We reach the trailhead for Mount Taylor- we’re gonna climb a mountain in the morning! We hike up and up on actual trail, into the forest of quaking aspens all shot with long yellow light. Climbing gives me endorphins, and that makes me feel great! There have been so few climbs in New Mexico- oh, how I’ve missed them.

We reach our first water since Grants after 18 miles, a bathtub-sized, spring fed cattle trough, and sit in the pine needles assembling our dinners. The temperature plummets- shit damn it’s been cold in New Mexico. With great happiness I extract my new stove and pot from my pack. Gluten-free noodles, olive oil, dried spinach and peas, salt. That’s how you make a good dinner, I tell ya. I boil the whole mess, add a packet of salmon and eat too fast, burning my tongue. I’m so happy to have a stove. So, so happy.

Two more miles up towards the bald peak above and we camp in a ponderosa forest at ten thousand feet. Summit in the morning! I heat water for peppermint tea. More happiness. The boys try to smoke a joint but succeed only in lighting their beards on fire. Topics of discussion: Track Meat’s gang of bandits, which would be called Rad Times; the Sawyer SipSip, which hangs from a tree by a wire hanger and has a little metal ball on the end that one must lick in order to get water; our “trail” trail names- Bow Hunter (Track Meat), PeckPeck (Apache), CoCo (MeHap), Heavy Flow (Spark), and Beets Steve (me).

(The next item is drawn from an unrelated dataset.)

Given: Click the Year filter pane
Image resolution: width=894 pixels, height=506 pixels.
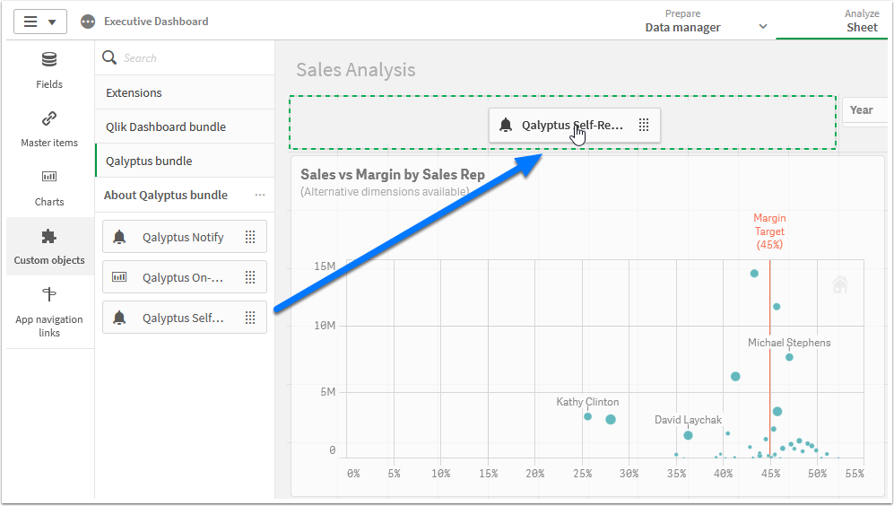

The sky is clear and the stars are bright and so we cowboy camp, laying down our sleeping pads and sleeping bags in the soft pine needles. This feels wonderful- I love cowboy camping. The simplicity of it, just having your things all around you, being able to stare at the sky as you drift off. I’ve missed cowboy camping- I can’t remember the last time it was clear enough at night to just lay out like this. Every day for the last two weeks it’s either rained some or threatened rain. These same unseasonable storms have been dumping snow on the CDT in Colorado, where it mostly stays above ten thousand feet. This does not bode well for all of us.

As if to prove a point, we’re just drifting off in the inky blackness of the meadow when it begins to hail. I swear I could just see the moon- where did these clouds come from? After a moment of disbelief we pull ourselves from our warm bags and fumble in the icy cold for tents, stakes, stow everything away as the little ice pellets bounce off of us. At last I’m back in my bag, warmth gathering around me again, safe from the hail. I’m wearing all of my layers, even my rain jacket- it’s so freaking cold.